An Overview Of Australia’s Housing Market And Residential Mortgage-Backed Securities

Investors in Australian residential mortgage-backed securities (RMBS) continue to benefit from the strong credit performance of the underlying residential mortgage portfolios. However, there is only muted growth in new RMBS issuance activity where real-money investors, including limited foreign investors, are gradually re-emerging. Until quite recently, the Australian government’s partake in Australian RMBS has been heavily relied on to underpin the utility of Australian securitization as a source of funding for mortgage originators–who themselves are experiencing a reduction in demand for credit.

Any sustained increase in issuance is dependent on the renewed confidence of offshore investors, who held close to two-thirds of Australian RMBS when the total outstanding RMBS were at their peak in 2007. Some of those investors have exited the market and are not likely to re-emerge, while others are focusing on managing their existing investments.

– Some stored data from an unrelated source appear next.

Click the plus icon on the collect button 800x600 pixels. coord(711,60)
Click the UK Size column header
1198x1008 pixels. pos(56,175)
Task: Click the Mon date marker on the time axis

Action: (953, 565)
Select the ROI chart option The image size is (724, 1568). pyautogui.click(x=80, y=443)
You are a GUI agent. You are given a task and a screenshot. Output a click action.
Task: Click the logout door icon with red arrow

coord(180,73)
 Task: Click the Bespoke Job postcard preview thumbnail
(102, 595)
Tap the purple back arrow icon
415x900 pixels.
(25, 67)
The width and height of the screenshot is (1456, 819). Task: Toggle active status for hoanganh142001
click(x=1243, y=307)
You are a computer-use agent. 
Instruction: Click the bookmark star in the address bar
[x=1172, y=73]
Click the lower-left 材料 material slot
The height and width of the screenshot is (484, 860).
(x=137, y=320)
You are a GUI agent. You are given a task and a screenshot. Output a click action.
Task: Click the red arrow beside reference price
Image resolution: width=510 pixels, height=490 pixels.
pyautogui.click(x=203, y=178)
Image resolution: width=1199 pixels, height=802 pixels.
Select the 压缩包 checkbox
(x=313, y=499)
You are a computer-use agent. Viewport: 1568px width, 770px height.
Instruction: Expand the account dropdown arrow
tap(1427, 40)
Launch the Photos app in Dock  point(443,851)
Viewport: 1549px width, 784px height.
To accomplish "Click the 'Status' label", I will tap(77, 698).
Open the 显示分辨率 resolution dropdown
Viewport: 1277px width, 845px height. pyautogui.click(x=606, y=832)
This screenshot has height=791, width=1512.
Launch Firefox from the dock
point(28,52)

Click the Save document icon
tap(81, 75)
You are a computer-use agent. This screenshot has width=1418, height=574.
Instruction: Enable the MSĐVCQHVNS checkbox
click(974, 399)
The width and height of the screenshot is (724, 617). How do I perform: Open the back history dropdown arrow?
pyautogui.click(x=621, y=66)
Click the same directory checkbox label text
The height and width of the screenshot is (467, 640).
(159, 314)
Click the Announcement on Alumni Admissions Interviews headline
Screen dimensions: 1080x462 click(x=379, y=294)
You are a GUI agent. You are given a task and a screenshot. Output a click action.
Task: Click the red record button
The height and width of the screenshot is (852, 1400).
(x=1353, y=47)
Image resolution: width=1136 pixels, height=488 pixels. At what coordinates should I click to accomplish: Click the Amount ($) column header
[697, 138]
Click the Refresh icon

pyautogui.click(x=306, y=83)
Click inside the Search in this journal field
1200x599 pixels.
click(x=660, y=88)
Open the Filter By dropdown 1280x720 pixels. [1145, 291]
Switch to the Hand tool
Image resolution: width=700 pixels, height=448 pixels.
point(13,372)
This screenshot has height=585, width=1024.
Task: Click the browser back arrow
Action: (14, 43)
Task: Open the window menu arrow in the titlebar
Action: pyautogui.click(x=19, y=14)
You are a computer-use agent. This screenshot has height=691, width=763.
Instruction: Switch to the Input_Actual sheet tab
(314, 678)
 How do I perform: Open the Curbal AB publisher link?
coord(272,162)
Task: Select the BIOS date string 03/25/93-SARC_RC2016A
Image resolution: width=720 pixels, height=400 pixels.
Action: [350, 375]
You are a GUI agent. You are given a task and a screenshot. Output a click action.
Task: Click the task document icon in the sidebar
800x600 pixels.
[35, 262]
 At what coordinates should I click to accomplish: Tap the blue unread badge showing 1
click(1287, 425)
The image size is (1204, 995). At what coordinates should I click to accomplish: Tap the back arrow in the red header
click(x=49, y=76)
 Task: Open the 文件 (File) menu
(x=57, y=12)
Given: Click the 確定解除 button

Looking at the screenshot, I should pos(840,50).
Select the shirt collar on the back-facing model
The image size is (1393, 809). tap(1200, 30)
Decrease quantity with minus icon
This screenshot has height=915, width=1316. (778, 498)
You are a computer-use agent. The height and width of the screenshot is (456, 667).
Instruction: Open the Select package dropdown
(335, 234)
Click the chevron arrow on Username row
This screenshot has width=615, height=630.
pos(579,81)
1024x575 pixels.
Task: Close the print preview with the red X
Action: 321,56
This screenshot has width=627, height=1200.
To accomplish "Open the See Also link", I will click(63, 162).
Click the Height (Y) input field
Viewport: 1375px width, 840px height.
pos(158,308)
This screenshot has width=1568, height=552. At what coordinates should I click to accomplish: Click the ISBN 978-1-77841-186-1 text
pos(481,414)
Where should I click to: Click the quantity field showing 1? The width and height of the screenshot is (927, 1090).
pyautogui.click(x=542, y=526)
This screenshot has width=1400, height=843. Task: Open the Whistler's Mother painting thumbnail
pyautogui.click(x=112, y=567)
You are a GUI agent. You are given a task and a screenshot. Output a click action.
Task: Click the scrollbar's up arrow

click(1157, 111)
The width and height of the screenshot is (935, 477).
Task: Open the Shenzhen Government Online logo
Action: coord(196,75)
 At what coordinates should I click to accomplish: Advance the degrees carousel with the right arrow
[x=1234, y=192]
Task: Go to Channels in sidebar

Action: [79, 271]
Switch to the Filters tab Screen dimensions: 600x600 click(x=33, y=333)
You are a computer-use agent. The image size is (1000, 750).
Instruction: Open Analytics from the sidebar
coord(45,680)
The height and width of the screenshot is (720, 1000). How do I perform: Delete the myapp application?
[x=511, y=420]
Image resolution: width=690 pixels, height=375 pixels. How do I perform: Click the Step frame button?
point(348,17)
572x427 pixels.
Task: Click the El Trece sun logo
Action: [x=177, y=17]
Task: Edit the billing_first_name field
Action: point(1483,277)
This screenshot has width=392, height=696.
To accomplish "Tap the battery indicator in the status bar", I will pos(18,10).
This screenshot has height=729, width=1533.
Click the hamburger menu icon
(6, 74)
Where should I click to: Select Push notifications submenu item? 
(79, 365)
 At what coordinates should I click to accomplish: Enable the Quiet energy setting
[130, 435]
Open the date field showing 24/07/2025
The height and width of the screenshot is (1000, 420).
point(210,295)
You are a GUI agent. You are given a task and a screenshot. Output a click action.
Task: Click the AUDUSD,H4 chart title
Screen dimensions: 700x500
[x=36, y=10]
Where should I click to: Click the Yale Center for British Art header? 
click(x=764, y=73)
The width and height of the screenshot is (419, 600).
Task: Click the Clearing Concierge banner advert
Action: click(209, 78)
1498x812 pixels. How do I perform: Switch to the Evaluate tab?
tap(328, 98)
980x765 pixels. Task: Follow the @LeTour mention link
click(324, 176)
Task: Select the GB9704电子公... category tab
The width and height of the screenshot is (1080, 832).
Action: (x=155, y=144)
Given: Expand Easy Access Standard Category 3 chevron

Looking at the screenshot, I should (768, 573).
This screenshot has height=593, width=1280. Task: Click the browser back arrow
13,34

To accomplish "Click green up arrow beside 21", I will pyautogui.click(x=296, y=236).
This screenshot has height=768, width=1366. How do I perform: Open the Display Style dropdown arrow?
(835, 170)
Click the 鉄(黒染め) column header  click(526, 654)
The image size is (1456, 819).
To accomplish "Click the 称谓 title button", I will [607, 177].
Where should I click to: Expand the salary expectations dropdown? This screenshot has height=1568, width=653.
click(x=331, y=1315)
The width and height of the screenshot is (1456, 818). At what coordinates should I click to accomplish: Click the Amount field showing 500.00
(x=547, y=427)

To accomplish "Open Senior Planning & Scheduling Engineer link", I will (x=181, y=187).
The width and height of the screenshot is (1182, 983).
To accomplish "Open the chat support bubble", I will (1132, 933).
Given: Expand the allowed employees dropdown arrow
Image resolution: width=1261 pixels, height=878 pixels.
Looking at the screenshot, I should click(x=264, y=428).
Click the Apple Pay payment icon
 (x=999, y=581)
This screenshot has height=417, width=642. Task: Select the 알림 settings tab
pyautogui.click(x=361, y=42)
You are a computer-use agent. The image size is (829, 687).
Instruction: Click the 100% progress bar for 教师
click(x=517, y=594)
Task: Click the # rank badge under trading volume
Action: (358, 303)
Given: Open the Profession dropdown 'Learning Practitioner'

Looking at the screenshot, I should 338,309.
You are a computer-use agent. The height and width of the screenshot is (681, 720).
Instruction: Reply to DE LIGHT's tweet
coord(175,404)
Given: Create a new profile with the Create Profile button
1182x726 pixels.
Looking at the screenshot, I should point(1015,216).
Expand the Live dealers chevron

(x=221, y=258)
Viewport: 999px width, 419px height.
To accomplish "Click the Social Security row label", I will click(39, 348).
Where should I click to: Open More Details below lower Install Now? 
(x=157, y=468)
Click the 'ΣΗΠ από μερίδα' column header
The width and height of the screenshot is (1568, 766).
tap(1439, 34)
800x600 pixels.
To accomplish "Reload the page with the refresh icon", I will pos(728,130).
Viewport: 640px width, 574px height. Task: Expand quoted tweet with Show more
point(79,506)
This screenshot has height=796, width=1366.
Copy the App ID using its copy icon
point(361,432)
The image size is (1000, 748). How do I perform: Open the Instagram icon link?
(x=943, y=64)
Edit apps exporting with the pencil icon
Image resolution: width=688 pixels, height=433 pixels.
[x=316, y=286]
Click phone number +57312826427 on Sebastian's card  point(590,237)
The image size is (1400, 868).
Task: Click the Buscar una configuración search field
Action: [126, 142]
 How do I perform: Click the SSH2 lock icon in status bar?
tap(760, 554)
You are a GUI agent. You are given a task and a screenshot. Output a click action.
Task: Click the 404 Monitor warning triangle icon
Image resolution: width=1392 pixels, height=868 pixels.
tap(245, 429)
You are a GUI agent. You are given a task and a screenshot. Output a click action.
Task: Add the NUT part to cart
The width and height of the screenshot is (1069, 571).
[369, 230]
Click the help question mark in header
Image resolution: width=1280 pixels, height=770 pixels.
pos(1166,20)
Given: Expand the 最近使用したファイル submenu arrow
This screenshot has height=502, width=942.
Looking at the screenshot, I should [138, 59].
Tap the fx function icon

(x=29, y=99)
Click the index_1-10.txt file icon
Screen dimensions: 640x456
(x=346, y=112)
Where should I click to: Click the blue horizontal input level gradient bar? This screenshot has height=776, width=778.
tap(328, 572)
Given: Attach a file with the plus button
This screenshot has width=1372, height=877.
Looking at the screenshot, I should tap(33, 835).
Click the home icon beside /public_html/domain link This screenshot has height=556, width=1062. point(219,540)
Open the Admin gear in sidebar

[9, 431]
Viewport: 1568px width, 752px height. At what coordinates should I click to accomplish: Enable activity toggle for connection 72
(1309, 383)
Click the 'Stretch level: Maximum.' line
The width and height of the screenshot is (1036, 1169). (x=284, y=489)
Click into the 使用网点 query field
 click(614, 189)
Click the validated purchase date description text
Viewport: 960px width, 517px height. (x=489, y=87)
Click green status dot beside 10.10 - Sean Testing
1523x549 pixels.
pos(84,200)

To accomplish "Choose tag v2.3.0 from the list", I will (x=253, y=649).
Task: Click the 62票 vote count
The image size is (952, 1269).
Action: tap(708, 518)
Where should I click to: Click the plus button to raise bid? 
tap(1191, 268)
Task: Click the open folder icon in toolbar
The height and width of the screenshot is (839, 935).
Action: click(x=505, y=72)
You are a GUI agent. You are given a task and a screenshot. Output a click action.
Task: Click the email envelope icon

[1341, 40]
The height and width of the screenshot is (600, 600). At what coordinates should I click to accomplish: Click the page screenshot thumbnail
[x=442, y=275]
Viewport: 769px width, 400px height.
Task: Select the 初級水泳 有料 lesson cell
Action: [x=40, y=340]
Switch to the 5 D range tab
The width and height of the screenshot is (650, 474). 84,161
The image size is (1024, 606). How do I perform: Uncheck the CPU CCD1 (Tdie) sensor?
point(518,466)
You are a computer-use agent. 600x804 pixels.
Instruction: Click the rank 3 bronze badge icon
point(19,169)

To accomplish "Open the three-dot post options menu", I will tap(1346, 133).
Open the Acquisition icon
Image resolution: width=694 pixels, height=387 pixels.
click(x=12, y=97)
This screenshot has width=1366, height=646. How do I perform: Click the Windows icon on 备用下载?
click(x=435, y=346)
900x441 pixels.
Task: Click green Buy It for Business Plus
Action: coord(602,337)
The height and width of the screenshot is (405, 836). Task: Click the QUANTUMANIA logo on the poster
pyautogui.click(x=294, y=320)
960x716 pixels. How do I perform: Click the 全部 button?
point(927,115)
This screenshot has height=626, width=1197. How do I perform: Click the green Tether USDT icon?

The Australian economy has performed strongly in 2012, benefitting from the economic conditions in the Asia-Pacific region and demand for its commodities, especially from China. Residential property prices in most areas have softened during the past 12 months (charts 25-31), easing concern over a major price correction. Households have remained cautious with their financial management, evidenced by a significant increase in household savings (chart 14) and a decrease in credit demand. Housing-loan market participants–industry bodies and regulators–continue to take measures to restore investor confidence, including strengthening lending practices and regulations, simplifying debt structures, providing additional creditor protection, and finding ways to enhance information flow and transparency.

Australian RMBS Outlook

Issuance Levels

The Australian RMBS market experienced very strong growth until mid-2007, with total issuance amounts exceeding A$60 billion in 2006. Before the financial crisis, many Australian RMBS issuers met strong investor demand by issuing fewer transactions, with larger volumes and tight margins. At the peak of issuance, more than 60% of the RMBS issues were placed with offshore investors, but these markets essentially closed to Australian RMBS issuers since mid-2007. The new issuances since 2007 have been predominantly to domestic investors and the Australian government through its Australian Office of Financial Management (AOFM).

After the virtual closure of securitization markets at the end of 2007, most of the lenders who rely heavily on RMBS as a source of funding have curtailed lending and revised their business models. Continued investor aversion to securitization, coupled with secondary market overhang, has contributed to the limited new capital-market issuance until recently. However, the scope of new issuance activity will be constrained by a small investor base, which is predominantly domestic and some Asian investors.